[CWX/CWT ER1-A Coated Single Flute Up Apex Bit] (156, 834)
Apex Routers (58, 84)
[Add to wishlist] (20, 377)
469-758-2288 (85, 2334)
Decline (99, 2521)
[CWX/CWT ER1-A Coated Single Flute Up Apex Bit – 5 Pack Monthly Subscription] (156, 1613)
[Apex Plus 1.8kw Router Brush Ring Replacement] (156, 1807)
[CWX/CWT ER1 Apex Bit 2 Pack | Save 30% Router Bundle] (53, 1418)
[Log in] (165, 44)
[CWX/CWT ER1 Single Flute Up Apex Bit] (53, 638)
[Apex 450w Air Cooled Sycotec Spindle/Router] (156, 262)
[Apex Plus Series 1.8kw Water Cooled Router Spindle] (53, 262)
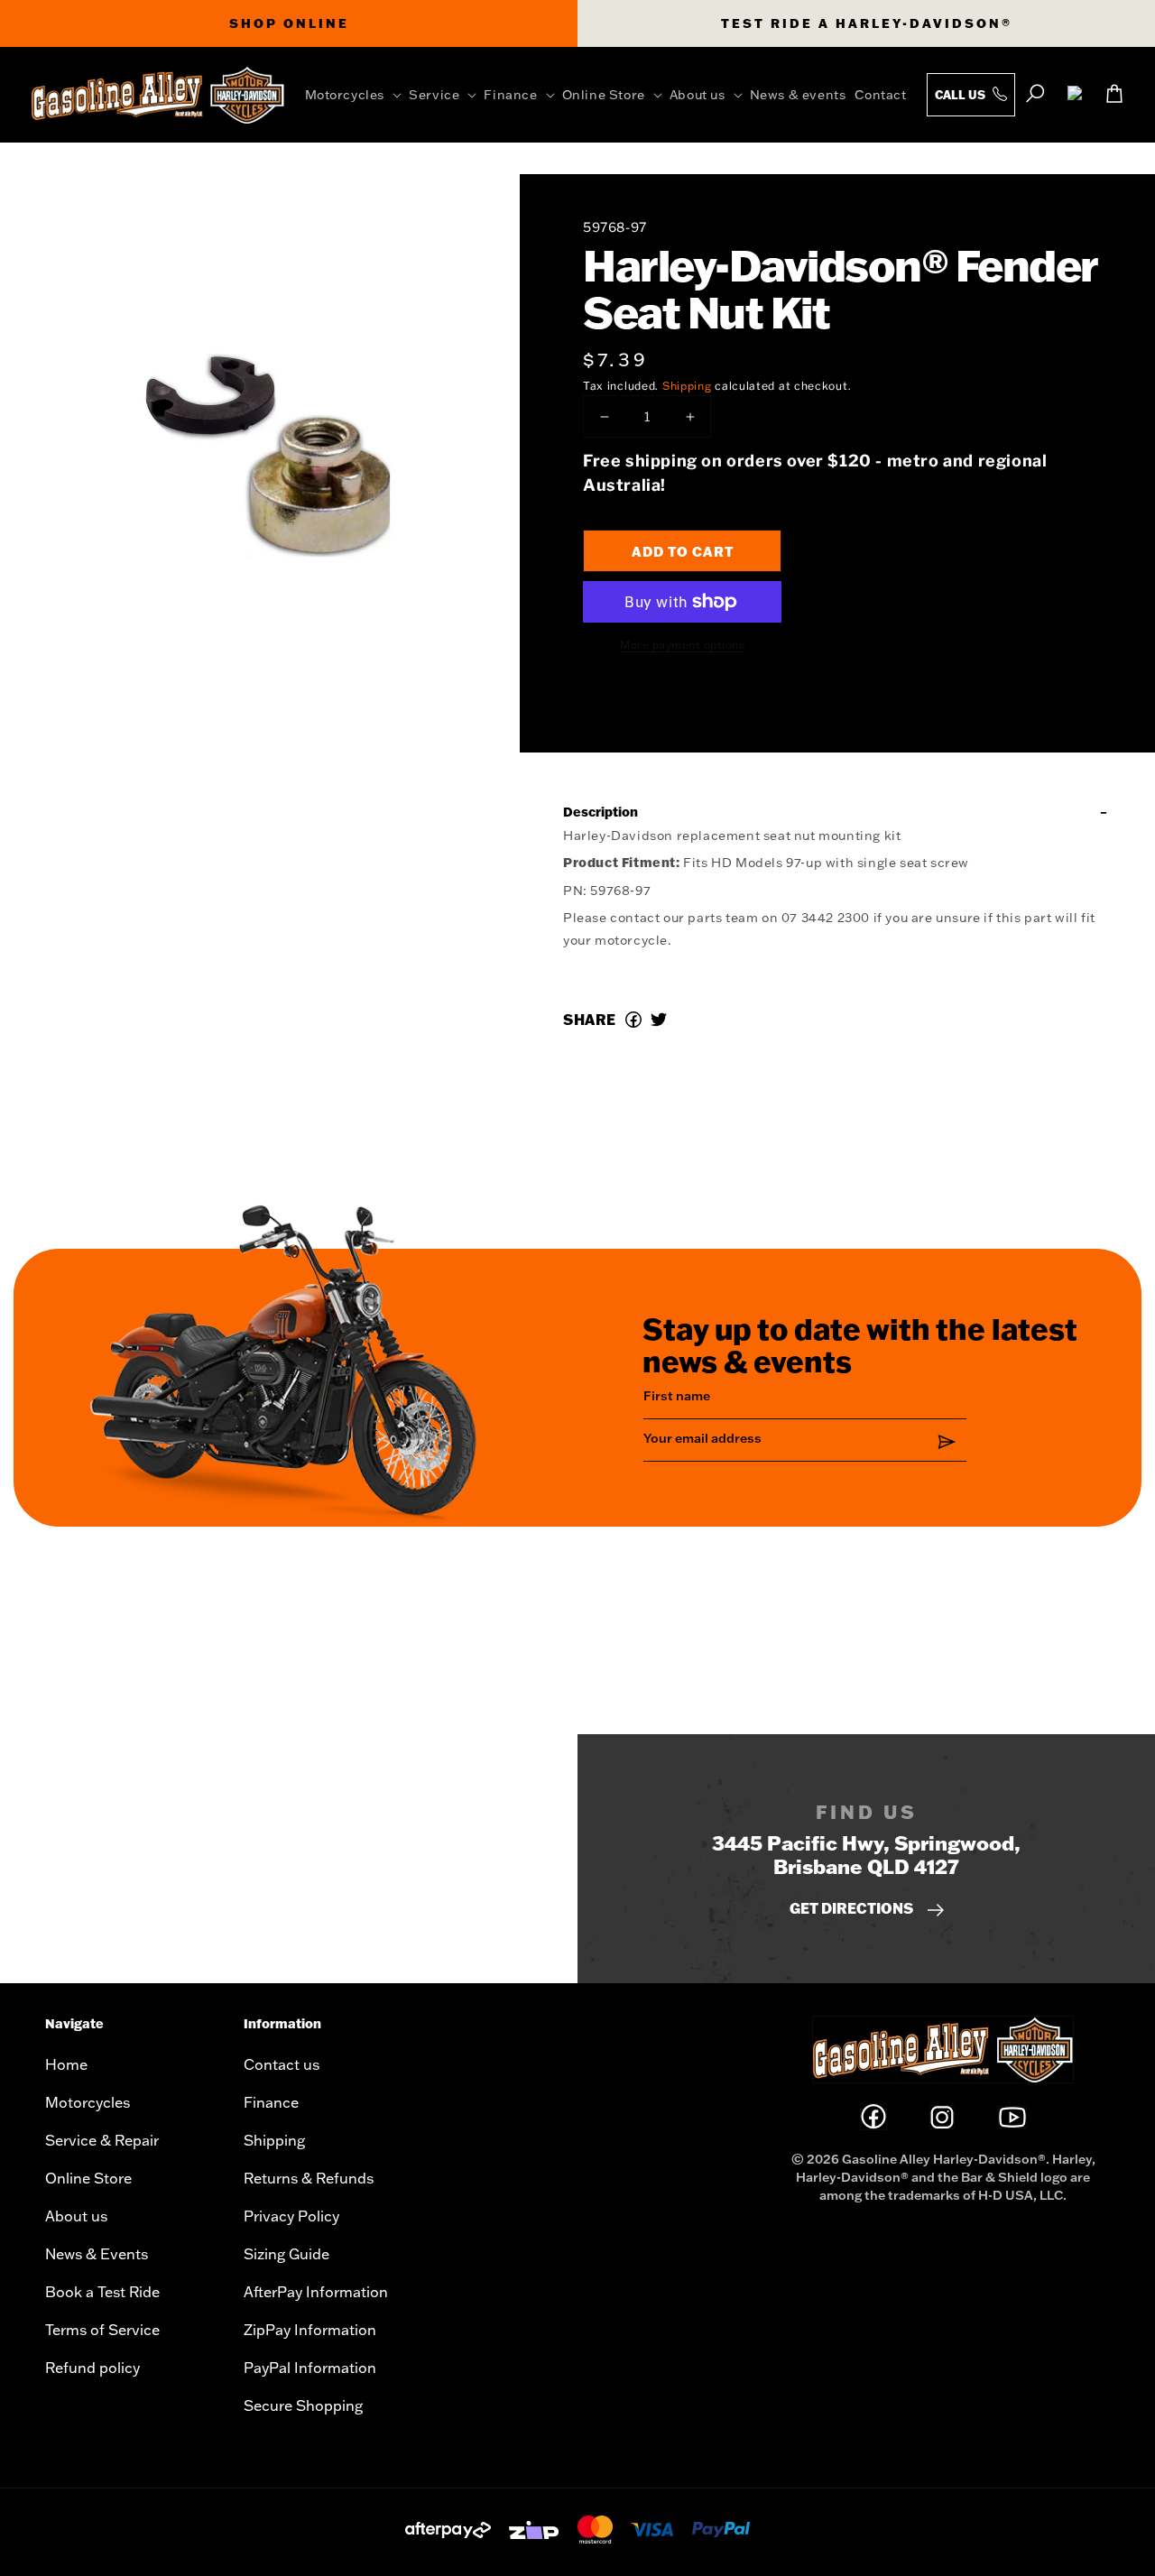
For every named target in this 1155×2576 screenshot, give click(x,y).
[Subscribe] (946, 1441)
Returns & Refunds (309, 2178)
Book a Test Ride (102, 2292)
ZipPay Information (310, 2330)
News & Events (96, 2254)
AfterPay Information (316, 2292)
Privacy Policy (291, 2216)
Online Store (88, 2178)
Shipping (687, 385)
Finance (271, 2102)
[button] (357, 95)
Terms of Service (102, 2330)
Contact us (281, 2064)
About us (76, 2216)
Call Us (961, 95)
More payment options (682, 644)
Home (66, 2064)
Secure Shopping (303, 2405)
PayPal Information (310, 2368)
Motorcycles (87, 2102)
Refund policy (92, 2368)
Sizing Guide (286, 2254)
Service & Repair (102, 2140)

══════════════════════════════

(THE TASK) With the pictures left out, please output each line from the one containing "[CWX/CWT ER1 Single" through the end of the entries, exactly as it is.

(ANSWER TO THE PROBLEM)
[CWX/CWT ER1 Single Flute Up Apex Bit] (53, 638)
[Apex 450w Air Cooled Sycotec Spindle/Router] (156, 262)
[Apex Plus Series 1.8kw Water Cooled Router Spindle] (53, 262)
For every named target in this 1155×2576 screenshot, give click(x,y).
[Subscribe] (946, 1441)
Returns & Refunds (309, 2178)
Book a Test Ride (102, 2292)
ZipPay Information (310, 2330)
News & Events (96, 2254)
AfterPay Information (316, 2292)
Privacy Policy (291, 2216)
Online Store (88, 2178)
Shipping (687, 385)
Finance (271, 2102)
[button] (357, 95)
Terms of Service (102, 2330)
Contact us (281, 2064)
About us (76, 2216)
Call Us (961, 95)
More payment options (682, 644)
Home (66, 2064)
Secure Shopping (303, 2405)
PayPal Information (310, 2368)
Motorcycles (87, 2102)
Refund policy (92, 2368)
Sizing Guide (286, 2254)
Service & Repair (102, 2140)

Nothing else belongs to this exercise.